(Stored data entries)
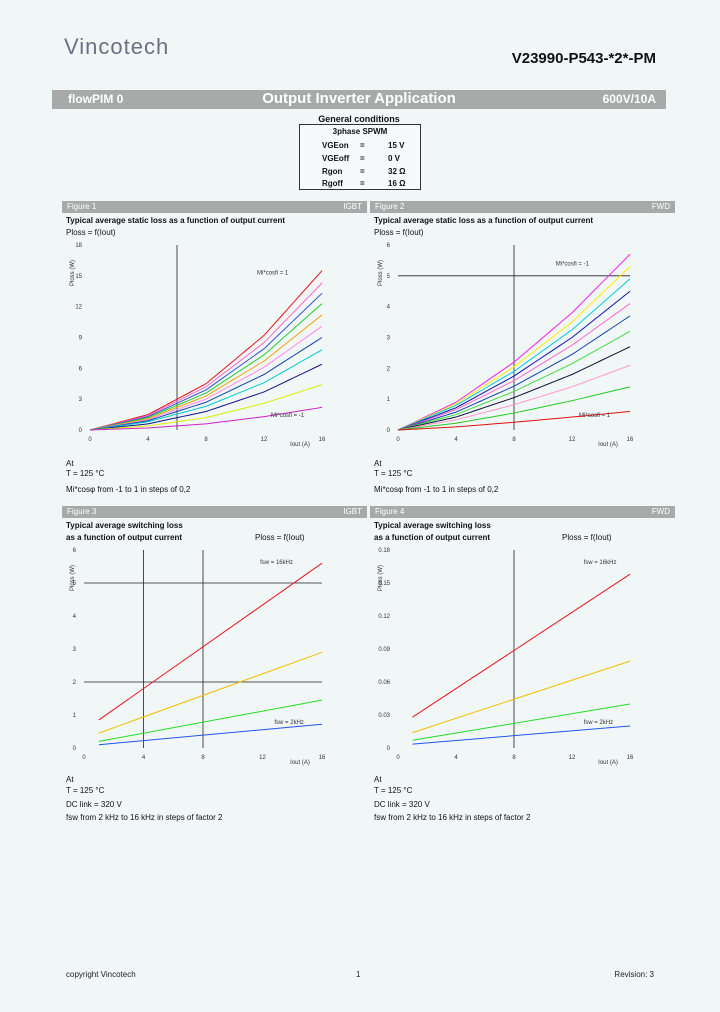 This screenshot has width=720, height=1012. Describe the element at coordinates (124, 538) in the screenshot. I see `figure-3-caption: as a function of output current` at that location.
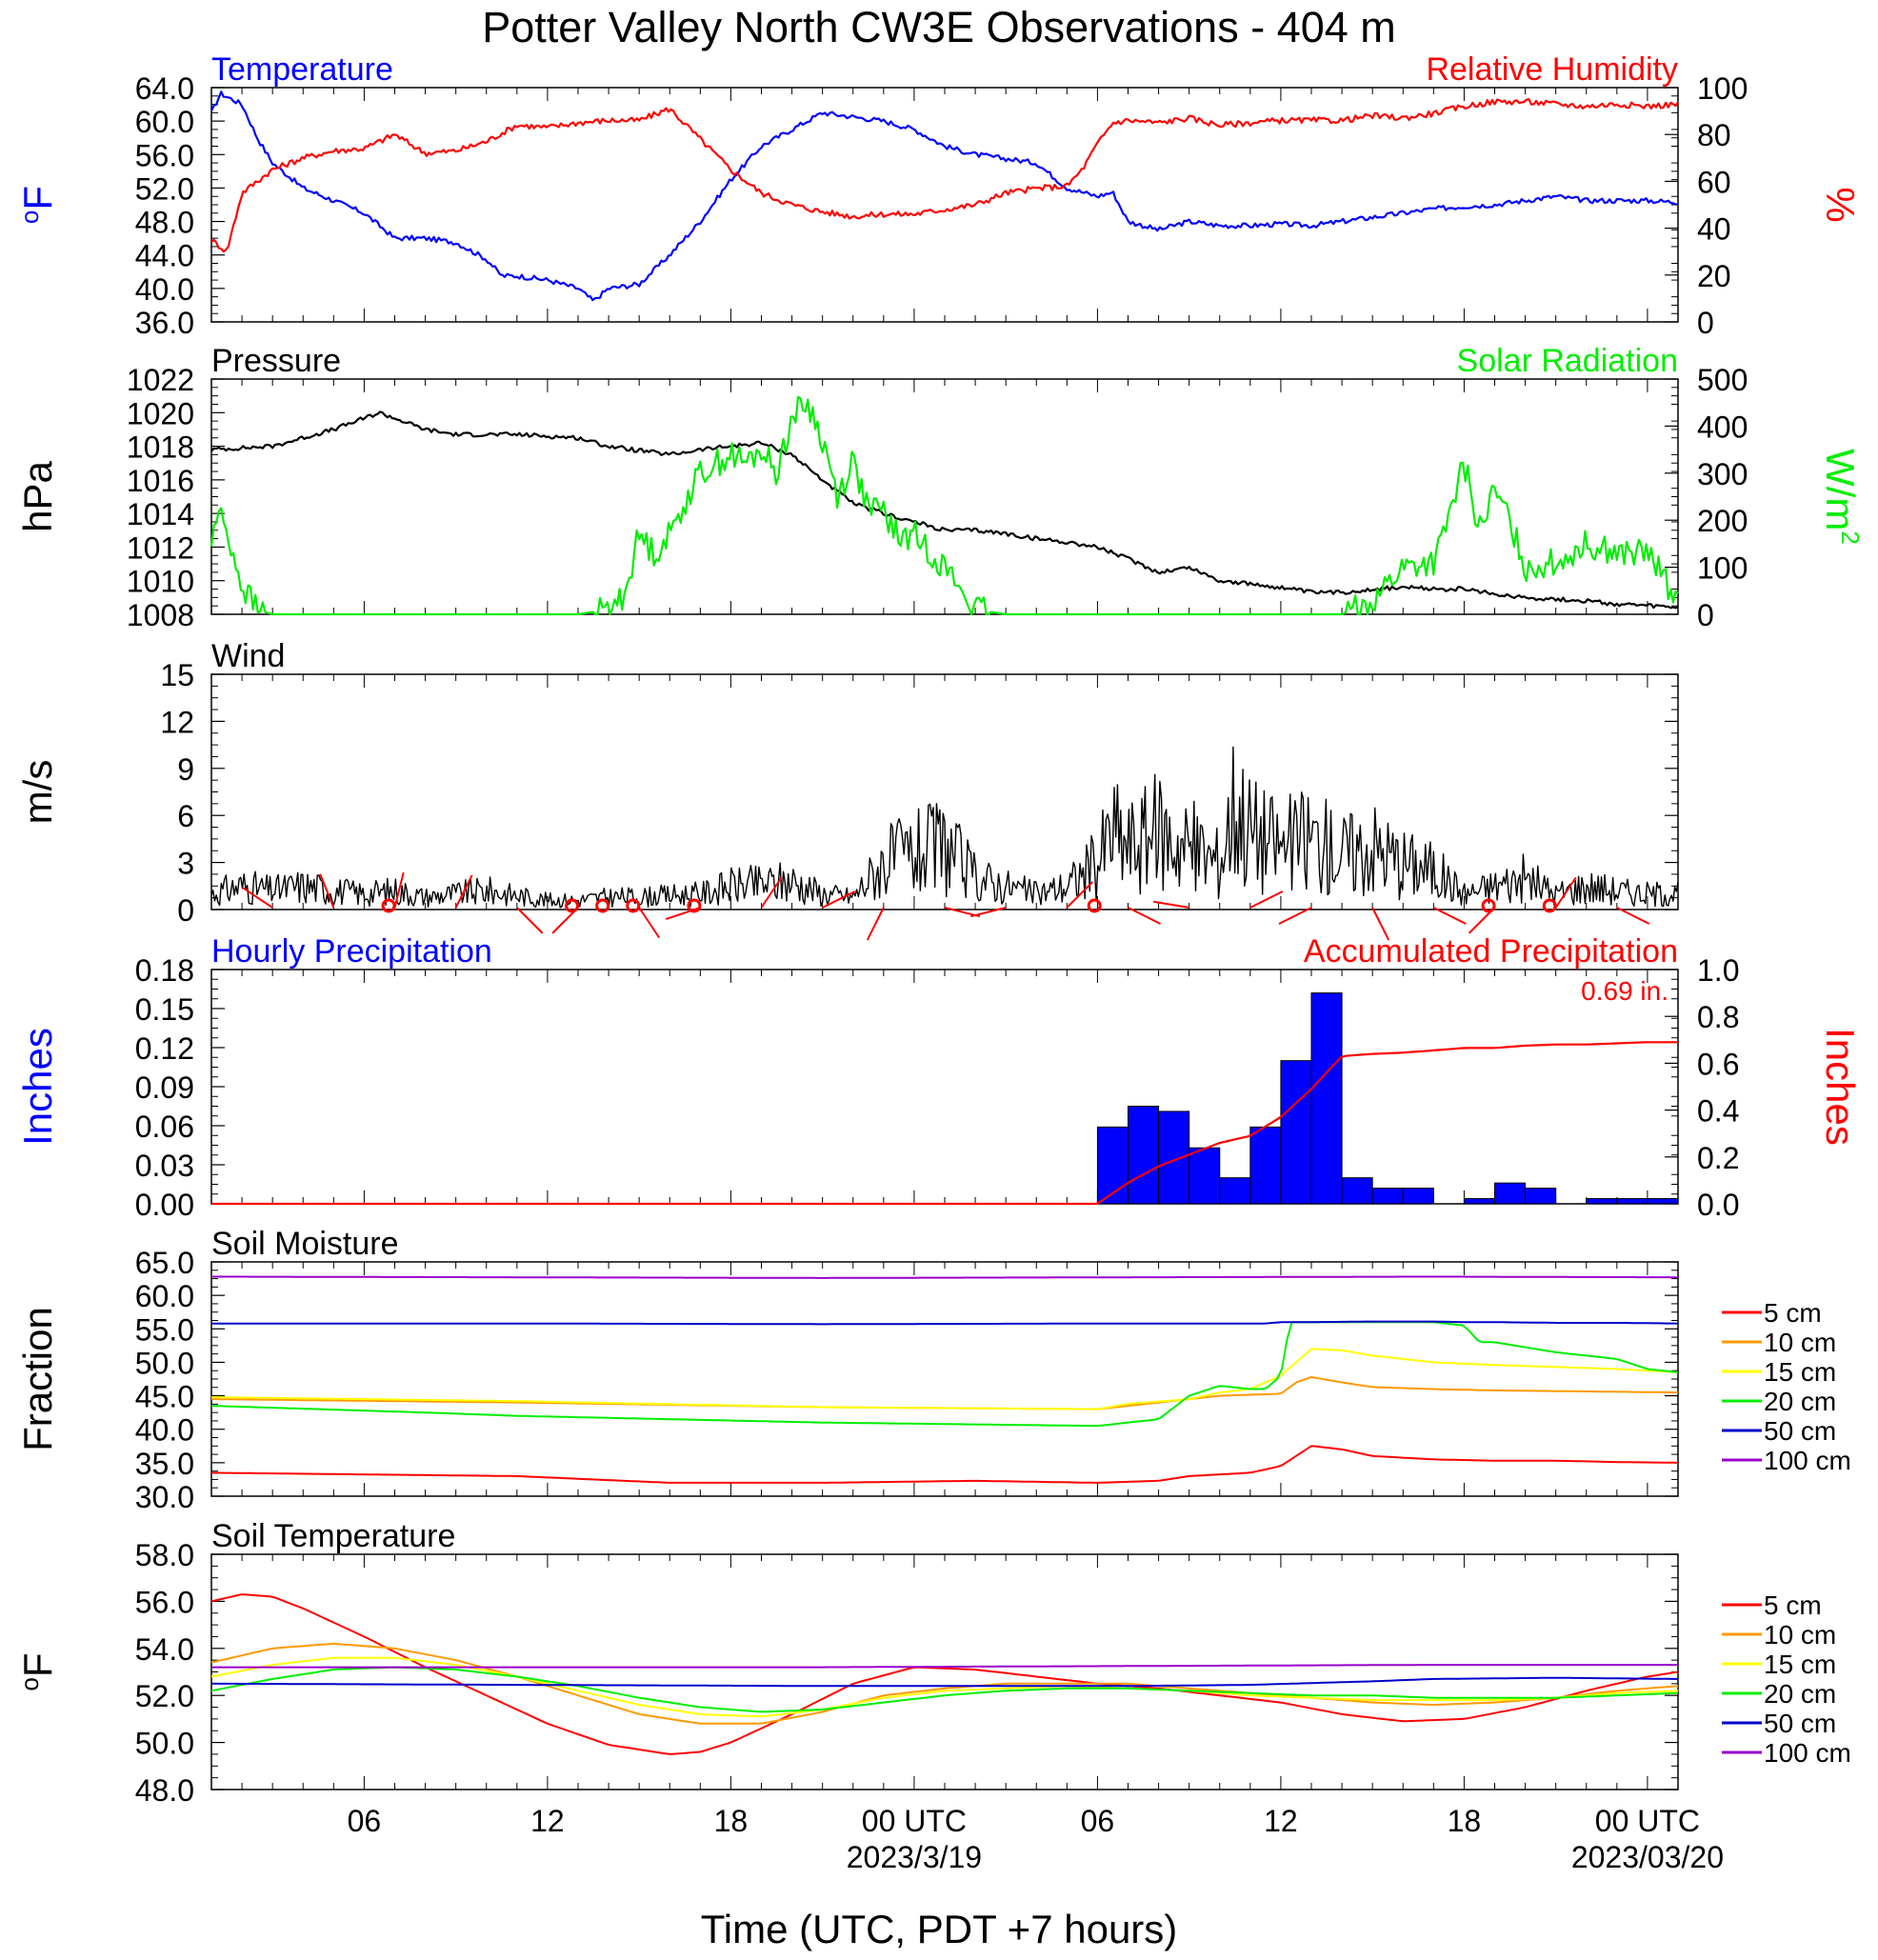 The width and height of the screenshot is (1878, 1960). What do you see at coordinates (1718, 1064) in the screenshot?
I see `y-right-tick-label: 0.6` at bounding box center [1718, 1064].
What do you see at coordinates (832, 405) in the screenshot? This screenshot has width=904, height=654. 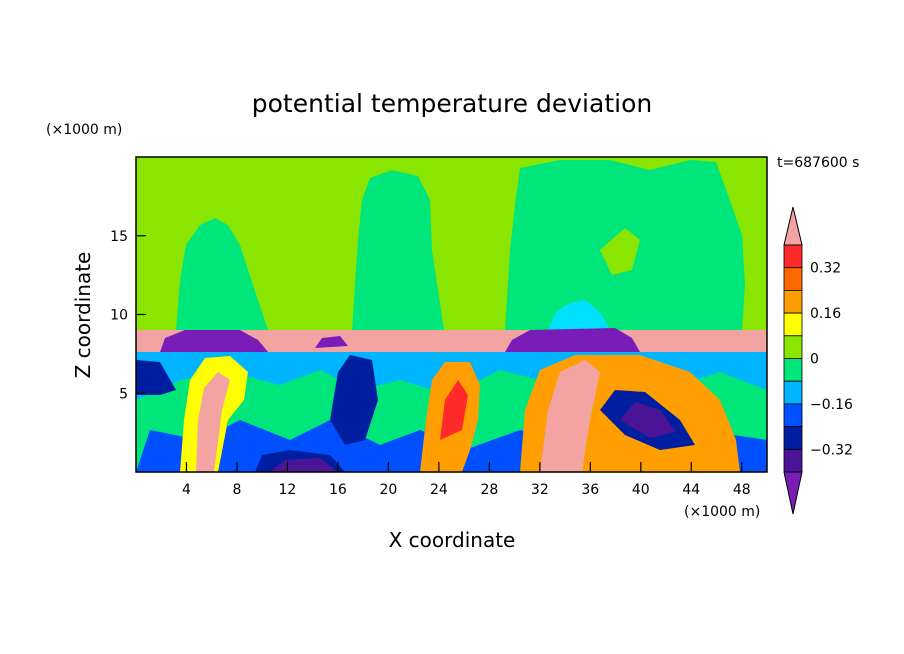 I see `colorbar-label: −0.16` at bounding box center [832, 405].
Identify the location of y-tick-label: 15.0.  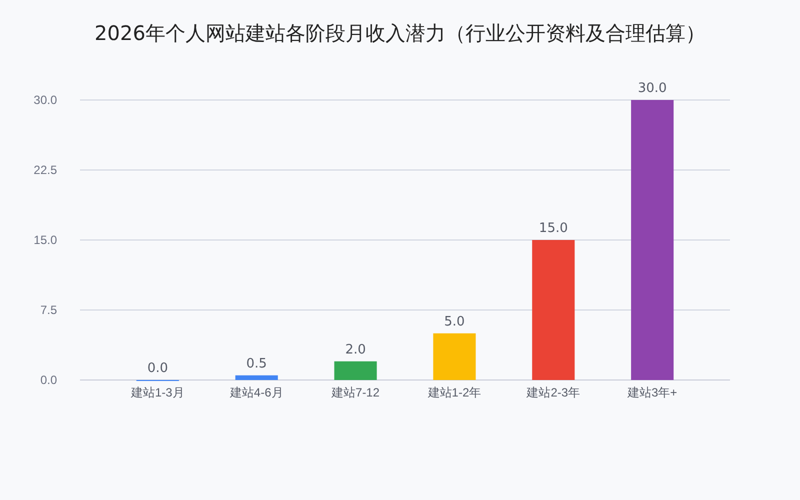
(46, 240).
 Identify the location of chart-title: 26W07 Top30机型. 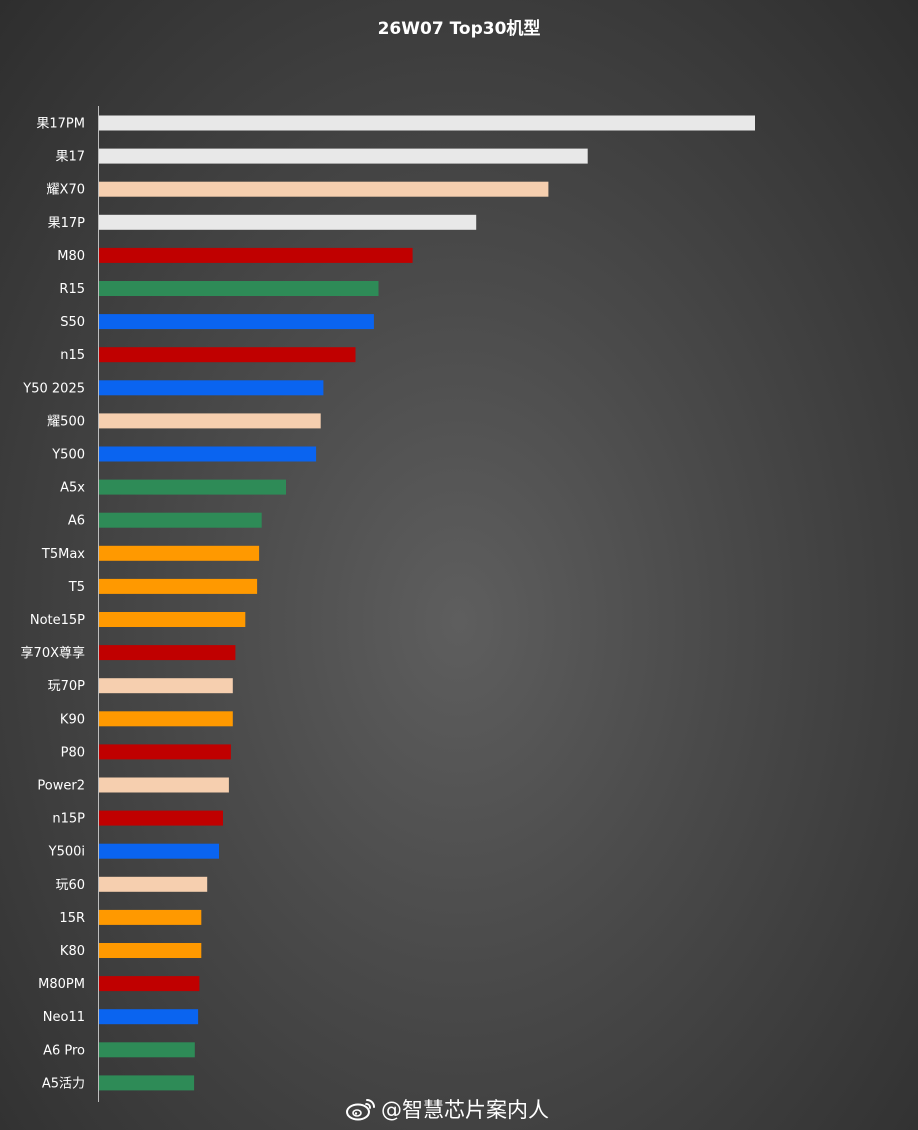
(459, 29).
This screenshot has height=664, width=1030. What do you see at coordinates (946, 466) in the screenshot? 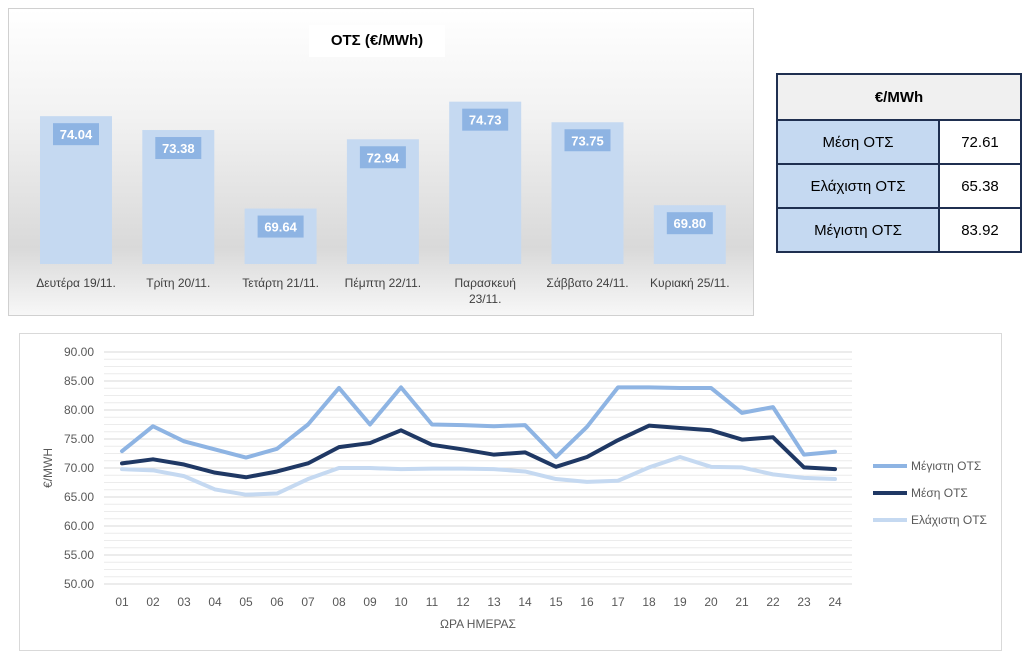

### EXERCISE GOAL
Please reproduce the records word for word, beginning at the line that contains "Identify the location of chart-title: 26W07" and continuing through the end of the records. Leave the pictures out of your answer.

### EXERCISE RESULT
 Identify the location of chart-title: 26W07 Top30机型. 
(459, 29).
This screenshot has height=664, width=1030. What do you see at coordinates (946, 466) in the screenshot? 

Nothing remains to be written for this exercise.